Plus tôt cette année, L’UMaine et le laboratoire ORNL avaient reçu 20 millions de dollars du gouvernement fédéral pour créer un matériau 3D biosourcé destiné à la fabrication additive à grande échelle. Parce que le temps nécessaire à la fabrication de moules de bateaux de petite et moyenne taille et d’outils marins de grande taille à l’aide de méthodes traditionnelles est l’un des principaux obstacles pour les constructeurs, le développement de composites plastiques imprimable en 3D, plus durables et rentables composés à 50 % de bois, pourrait permettre la fabrication de moules beaucoup plus rapidement et à un coût inférieur.

« Il s’agit là d’un succès passionnant dans notre partenariat avec l’Université du Maine », a déclaré Moe Khaleel, directeur de laboratoire associé pour les sciences de l’énergie et de l’environnement à ORNL. « Ce nouvel équipement accélérera l’application et l’intégration de notre recherche fondamentale en science des matériaux, en génomique végétale et en fabrication au développement de nouveaux composites biodégradables durables, créant ainsi un potentiel économique pour l’industrie des produits forestiers du Maine. »

Un abri de communication de 3,6 mètres de long imprimé pour l’armée américaine

Laboratoire d’ingénierie océanique Alfond W2

Laboratoire d’ingénierie océanique Alfond W2 au Centre UMaine Composites où a été testé le bateau. Image via UMaine

En plus du bateau, l’équipe de chercheurs a également présenté un abri de communication de 3,6 mètres de long, imprimé pour l’armée américaine. Né d’une collaboration entre UMaine et le Centre des soldats du Commandement pour le développement des capacités de combat de l’armée américaine (CCDC), ce projet à pour objectif de développer de nouveaux abris à déploiement rapide pour les soldats.

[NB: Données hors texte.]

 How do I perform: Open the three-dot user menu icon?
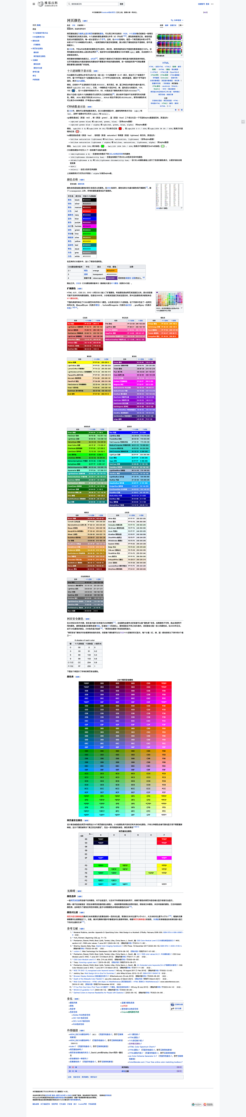pos(213,4)
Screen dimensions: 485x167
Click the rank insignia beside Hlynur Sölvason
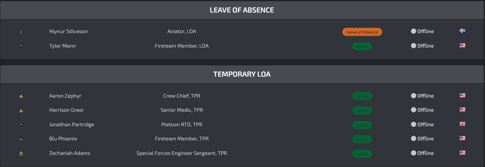click(21, 32)
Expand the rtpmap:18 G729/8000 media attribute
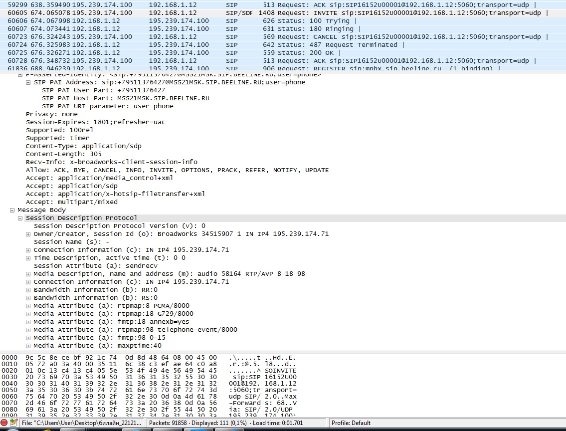566x431 pixels. [x=28, y=314]
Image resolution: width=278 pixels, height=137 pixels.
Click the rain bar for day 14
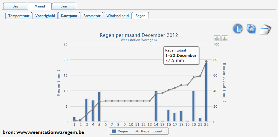pyautogui.click(x=156, y=106)
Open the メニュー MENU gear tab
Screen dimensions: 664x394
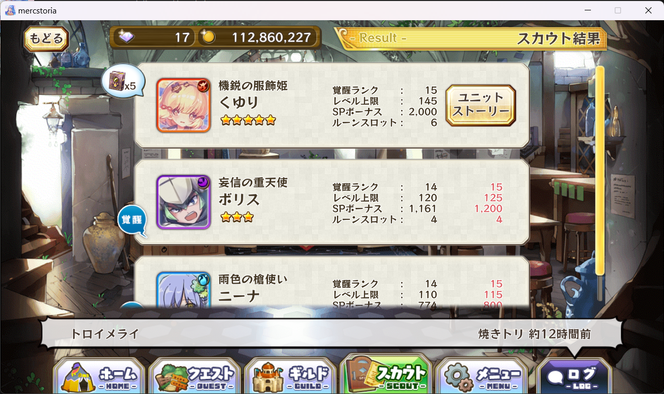(481, 375)

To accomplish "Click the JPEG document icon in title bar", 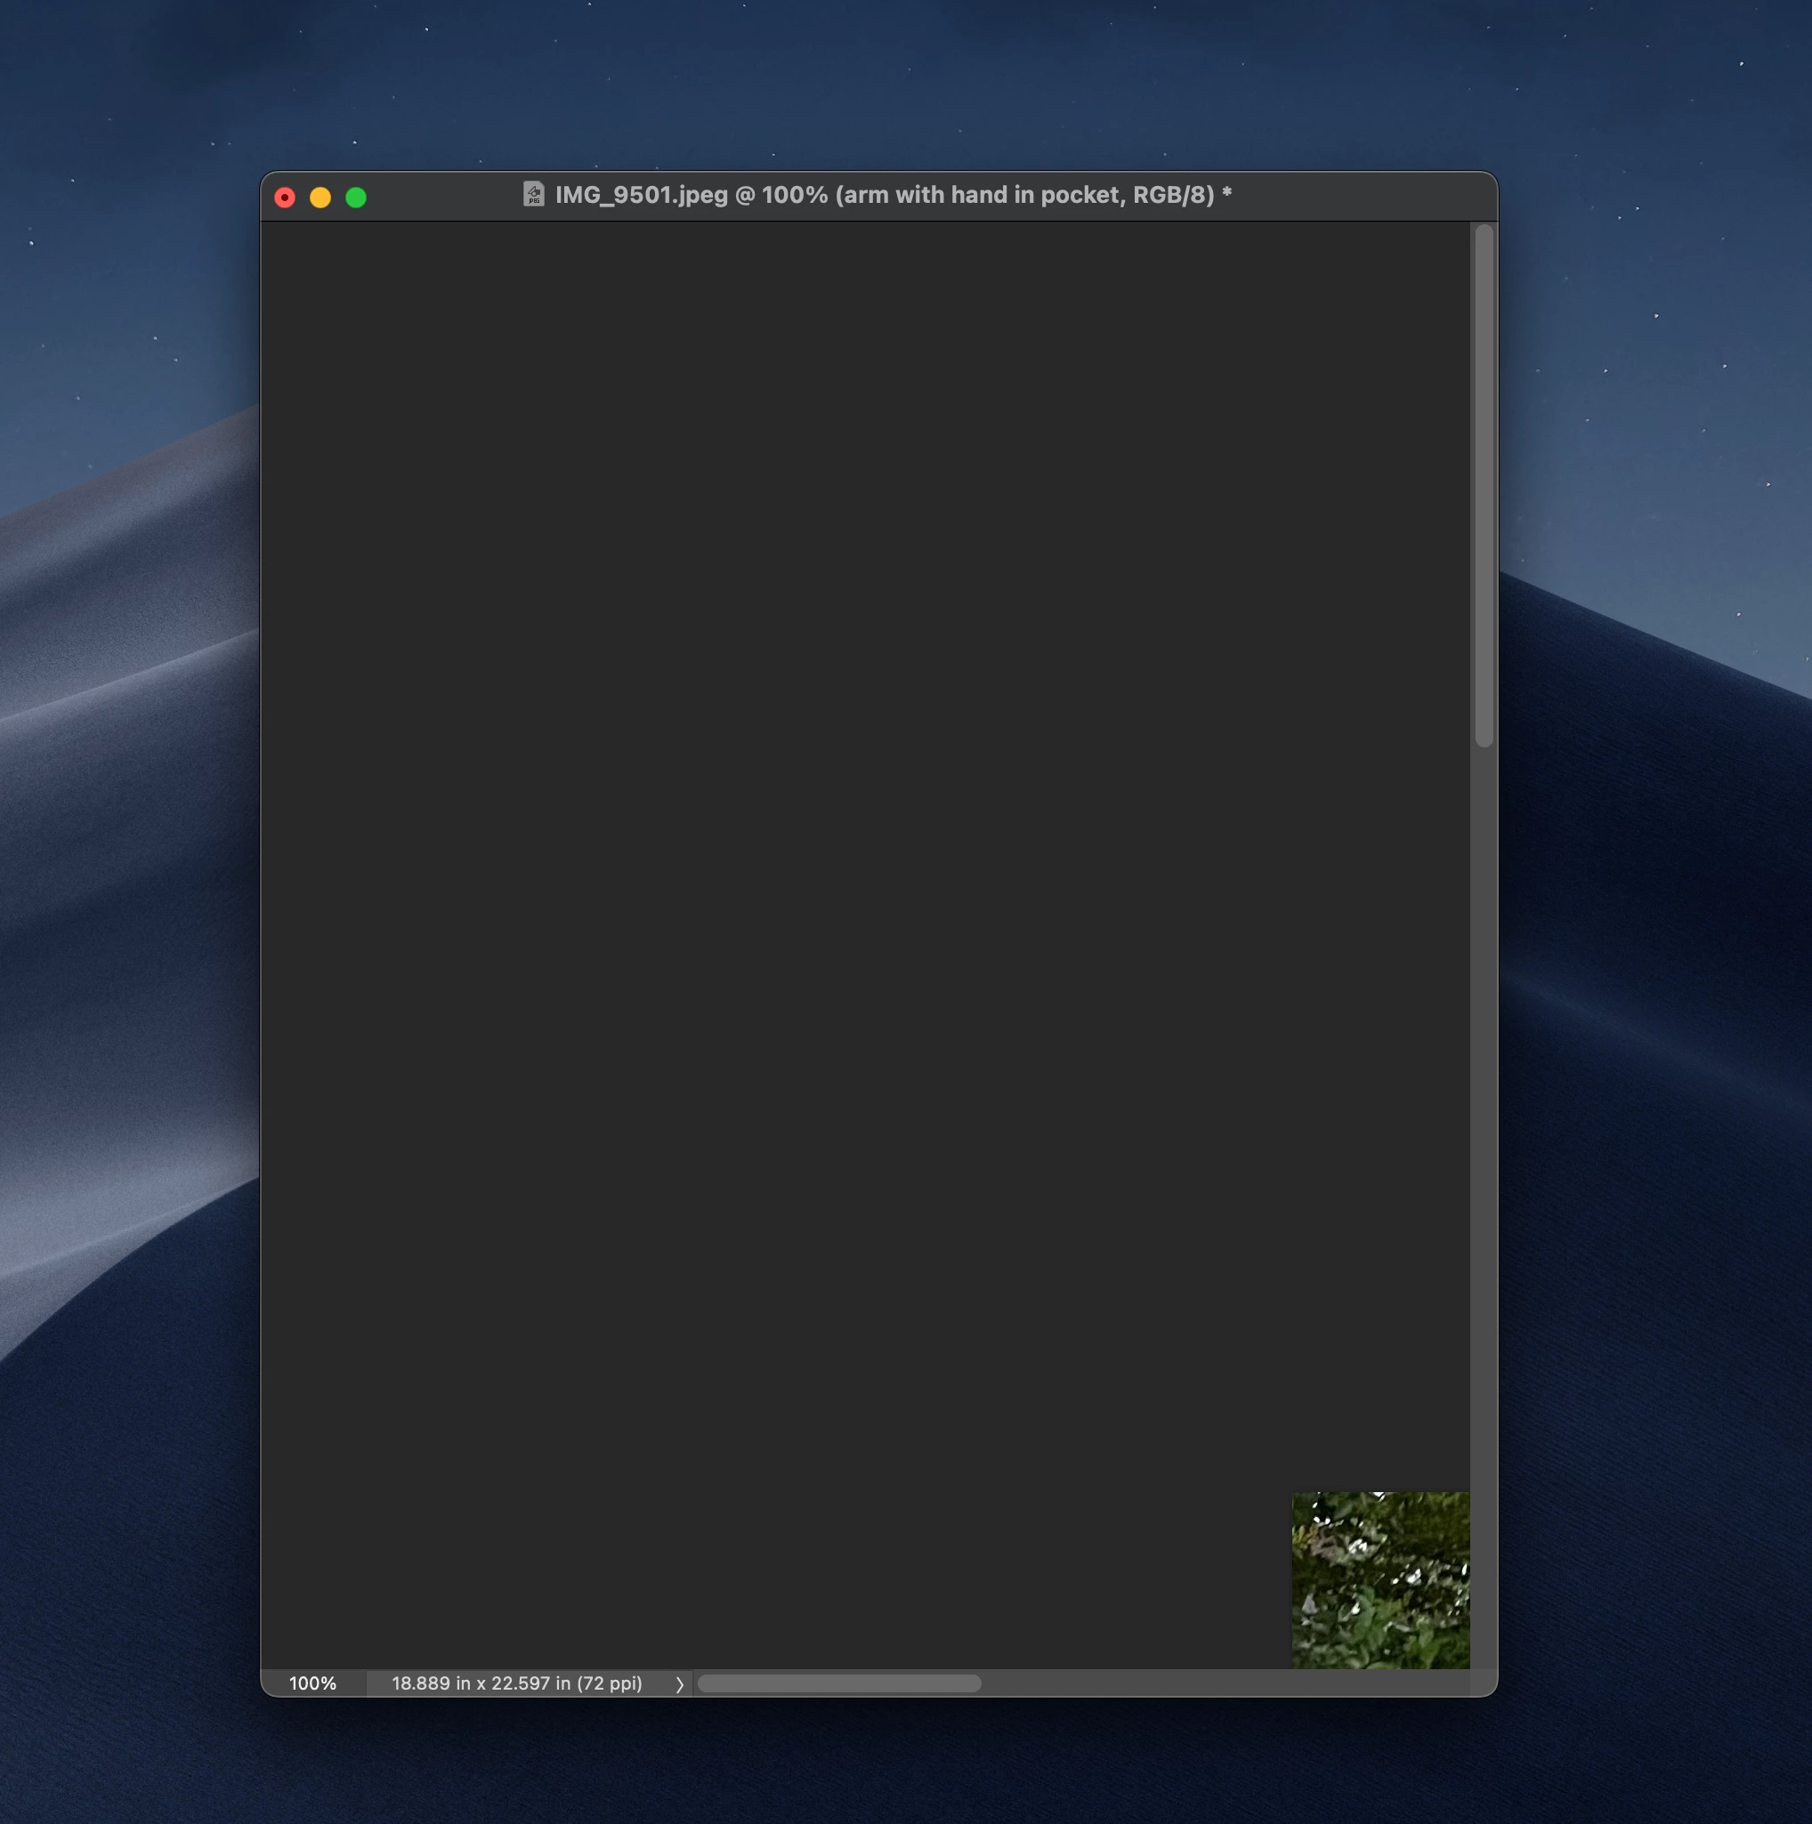I will (x=533, y=194).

« L’innovation dont nous avons été témoins ici à l’Université du Maine va révolutionner la manière dont l’Armée conçoit des prototypes et fabrique des abris, des véhicules et d’autres grands systèmes », a déclaré le Col Frank Moore, adjoint militaire du CCDC Soldier Center. « Les systèmes imprimés 3D, plus légers et plus robustes, feront progresser les technologies de pointe en matière de fabrication additive et forgeront l’avenir des équipements expéditionnaires conformément à la nouvelle politique de l’armée en matière de fabrication de pointe. »

Une collaboration est également menée avec le Centre de recherche et de développement du corps d’armée de l’armée américaine (ERDC), pour imprimer des infrastructures à déploiement rapide et à faible logistique. Le première projet porte sur la fabrication d’un moule imprimé en 3D de 2500 kg et 6,4 mètres de long pour une nouvelle poutre de pont en composites de 23 mètres de long qui sera construite à Hampden, dans le Maine, l’année prochaine.

« Nous prévoyons que cette capacité favorisera le développement de solutions logistiques terrestres, ainsi que de capacités de réaction et de reprise après des catastrophes naturelles, dans le monde », a expliqué Bartley Durst, directeur du Laboratoire de géotechnique et des structures chez ERDC.